I assisted YMCA instructors during the early to mid-80's when I was going through the "apprentice" phase of my pre-instructor NAUI training to diversify my experience. I don't remember any set of standards or even a textbook from the Y at that time. No talk of "safety stops" at all then. We used the "Science of Scuba Diving" textbook written by an author I don't remember his name but it sounded like a "Polish name." The dive tables used were US Navy tables. NAUI didn't have its own textbook during these years IIRC. To be honest, my memory is hazy about what happened when exactly, it has only been almost forty years now
I think instructors having command over their own courses was once pretty much the way it was for many agencies.
I did read Al Tillman's history of NAUI and know that they did not have a true central curriculum either. Over the years there have been many threads about how great it was that NAUI instructors could pretty much design their own courses.
When I became a TDI student, the instructor said we would not follow the TDI standards, and we never knew what standards we were following. We just did what the instructor said to do when we were in the water. Eventually I got a bit ticked off and wrote a detailed description of what we were doing to TDI headquarters, and they replied that it sounded like we were getting a very thorough course, and it was all OK with them. When I became a TDI instructor and saw the actual course standards, I saw that the TDI courses I had taken had very little in common with the TDI standards, but that was OK with TDI, as long as they felt the course we did take covered the TDI content somewhere.

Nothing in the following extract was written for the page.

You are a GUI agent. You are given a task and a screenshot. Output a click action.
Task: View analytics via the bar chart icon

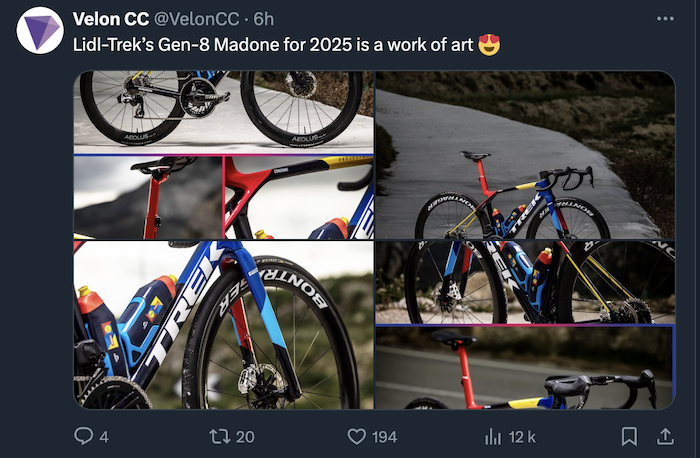[493, 436]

I once had a long discussion with a SSI Course Director as we headed out on a boat to a dive site. He was doing final training dives for a new SSI instructor he was certifying. He was peeved that this would be the last instructor he would be allowed to certify on his own; from then on, his instructor candidates would have to be reviewed by an independent instructor examiner. He liked things they way they were, because he could taylor the course to the student. If (as in the current case), the instructor candidate just wanted to teach in a tropical resort, then he could skip all the stuff that wasn't related to that. Now with independent examiners, he was going to have to teach the whole damn course.